-- Problema proposto A --
Indique cada linha da listagem em que surge a palavra "title", copiando-a por inteiro.

-- Excerto fornecido --
================
Batalhas de resultado incerto,
à imagem daquela a que se entregam
a águia e a garça-real.
Tal como este "São Jorge", de Donatello,
este cavaleiro de Carpaccio ainda se
mostra frágil, indefinido,
tão suscetível de fracassar como de ter sucesso.
E ele não tem a pretensão de beneficiar
de uma invencibilidade divina:
esta igreja é o único sinal especificamente
cristão do quadro.
Ele encarna uma geração que
já não deverá mais "brincar aos heróis",
devendo antes saber comandar
e mostrar-se estratega.
Mas o estilo do quadro estará à altura
desta nova época?
Parte 3: "Para além do Belo e do Harmonioso"
No tempo de Carpaccio, os cavaleiros
são objeto de uma outra guerra,
artística, desta vez.
Face à orgulhosa estátua de guerreiro, de Verrocchio,
à sua presença e à sua exatidão anatómica,
as artes do desenho devem defender
a sua supremacia.
Dürer dá cartas com esta imagem geral
de um cavaleiro cristão
ignorando o medo da Morte
e as tentações do Diabo.
Não somente o cavalo parece
verdadeiramente tridimensional
e correto do ponto de vista anatómico...
...e o cão se lança, muito naturalmente,
para o meio de uma floresta de patas:
- as do cavalo,
- as da mula da Morte,
- e as do Diabo...
...mas, sobretudo, enquanto que uma estátua se
integra num espaço real que ela não domina...
...Dürer integra a sua figura numa paisagem
seca e acidentada...
...que é suficiente para exprimir a ideia
de uma provação do cavaleiro.
Quinze anos mais tarde, Altdorfer levará esta
lógica de integração numa paisagem...
================
-- Registos de origem --
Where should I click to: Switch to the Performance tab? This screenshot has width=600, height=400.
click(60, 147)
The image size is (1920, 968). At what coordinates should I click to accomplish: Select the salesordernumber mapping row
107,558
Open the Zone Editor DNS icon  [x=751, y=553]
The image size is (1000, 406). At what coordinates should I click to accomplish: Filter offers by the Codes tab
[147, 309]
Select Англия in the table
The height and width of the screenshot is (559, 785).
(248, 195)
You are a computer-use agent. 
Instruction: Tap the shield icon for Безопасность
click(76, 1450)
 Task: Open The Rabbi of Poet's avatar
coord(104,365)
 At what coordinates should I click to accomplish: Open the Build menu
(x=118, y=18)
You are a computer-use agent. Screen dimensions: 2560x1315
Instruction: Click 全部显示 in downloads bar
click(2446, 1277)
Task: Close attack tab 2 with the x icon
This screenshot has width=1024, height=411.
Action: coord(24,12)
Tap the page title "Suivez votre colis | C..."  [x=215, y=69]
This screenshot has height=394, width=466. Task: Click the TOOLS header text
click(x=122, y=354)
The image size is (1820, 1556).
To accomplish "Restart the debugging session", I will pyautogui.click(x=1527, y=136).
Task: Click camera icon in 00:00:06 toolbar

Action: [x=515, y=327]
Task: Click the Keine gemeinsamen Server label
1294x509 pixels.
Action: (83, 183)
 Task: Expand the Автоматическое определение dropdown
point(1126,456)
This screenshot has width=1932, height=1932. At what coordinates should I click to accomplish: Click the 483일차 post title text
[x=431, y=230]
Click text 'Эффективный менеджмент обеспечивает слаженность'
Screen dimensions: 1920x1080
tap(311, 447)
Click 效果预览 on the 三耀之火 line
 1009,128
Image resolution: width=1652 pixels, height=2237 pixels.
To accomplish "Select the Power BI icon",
================
-- Problema proposto B --
Transcreva na íntegra, sem alterar uma palavra, o excerto sobre os cavaleiros de Carpaccio e Dürer.

-- Resultado da tarefa A --
Tap the page title "Suivez votre colis | C..."  [x=215, y=69]
This screenshot has width=1932, height=1932. At what coordinates should I click to accomplish: Click the 483일차 post title text

-- Resultado da tarefa B --
Batalhas de resultado incerto,
à imagem daquela a que se entregam
a águia e a garça-real.
Tal como este "São Jorge", de Donatello,
este cavaleiro de Carpaccio ainda se
mostra frágil, indefinido,
tão suscetível de fracassar como de ter sucesso.
E ele não tem a pretensão de beneficiar
de uma invencibilidade divina:
esta igreja é o único sinal especificamente
cristão do quadro.
Ele encarna uma geração que
já não deverá mais "brincar aos heróis",
devendo antes saber comandar
e mostrar-se estratega.
Mas o estilo do quadro estará à altura
desta nova época?
Parte 3: "Para além do Belo e do Harmonioso"
No tempo de Carpaccio, os cavaleiros
são objeto de uma outra guerra,
artística, desta vez.
Face à orgulhosa estátua de guerreiro, de Verrocchio,
à sua presença e à sua exatidão anatómica,
as artes do desenho devem defender
a sua supremacia.
Dürer dá cartas com esta imagem geral
de um cavaleiro cristão
ignorando o medo da Morte
e as tentações do Diabo.
Não somente o cavalo parece
verdadeiramente tridimensional
e correto do ponto de vista anatómico...
...e o cão se lança, muito naturalmente,
para o meio de uma floresta de patas:
- as do cavalo,
- as da mula da Morte,
- e as do Diabo...
...mas, sobretudo, enquanto que uma estátua se
integra num espaço real que ela não domina...
...Dürer integra a sua figura numa paisagem
seca e acidentada...
...que é suficiente para exprimir a ideia
de uma provação do cavaleiro.
Quinze anos mais tarde, Altdorfer levará esta
lógica de integração numa paisagem...